Keesokan harinya jam enam pagi, Hanan datang ke rumahku setelah setahun tidak pernah menginjakkan kakinya. Wajahnya muram dan matanya merah. Ia langsung duduk di teras rumahku dan bicara tanpa basa-basi.
"Anin. Aku bekum tidur sejak kau menutup telepon semalam. Pikiranku tidak bisa lepas darimu. Mendengar suaramu yang basah diselingi tangis, hatiku ikut sakit. Maafkan aku, Anin. Maafkan aku yang bodoh dan buta selama ini menyia-nyiakan cintamu. Anin, maukah kau memberiku kesempatan kedua ? Bukan sebagai kekasihmu tapi sebagai suamimu ?
Hah ? Aku tetkejut. Apakah aku tidak salah dengar ? Rasanya tidak mungkin. Semua ini terlalu indah untuk menjadi nyata.

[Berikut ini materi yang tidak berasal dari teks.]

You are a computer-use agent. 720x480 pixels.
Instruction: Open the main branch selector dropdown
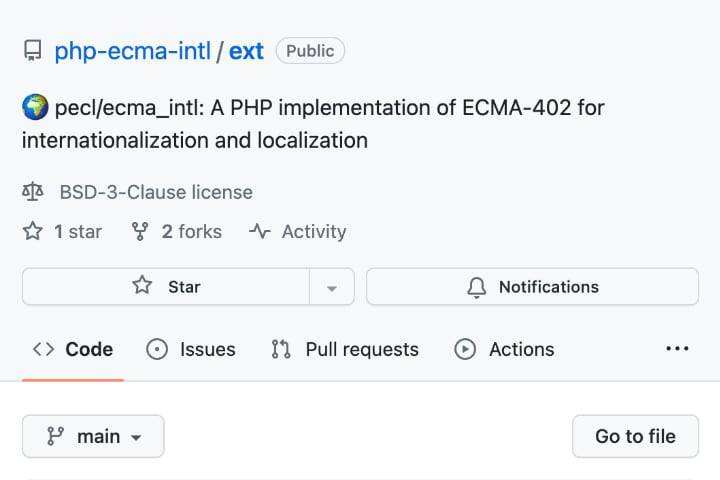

Jadi disinilah aku sekarang. Di hari pernikahanku dengan Hanan. Impian yang telah lama hilang ternyata masih menjadi milikku. Setelah akad nikah tadi, kami sudah resmi menjadi suami isteri. Akad nikah langsung disambung dengan pesta petkawinan yang melelahkan. Setelah semuanys selesai, akhirnya bisa juga kami beristirahat.
Pukul 12 malam. Aku sudah mandi dan memakai pakaian.tidur. Hanan masih di kamar mandi. Aku duduk di kamar pengantin dengan seprai dari satin bertabur bunga melati. Hatiku sangat bahagia. Berulang kali kuucapkan syukur kepada Allah yang telah mempertemukan aku kembali dengan Hanan.
Tidak lama kemudian, Hanan keluar dari kamar mandi dan duduk disampingku. Ia kelihatan segar dengan celana pendek dan kaus serta rambut ikalnya yang separuh basah. Aroma tubuhnya sungguh menggoda. Ia mematikan lampu dan meraihku ke dalam pelukannya. Seluruh malam itu menjadi milik kami berdua.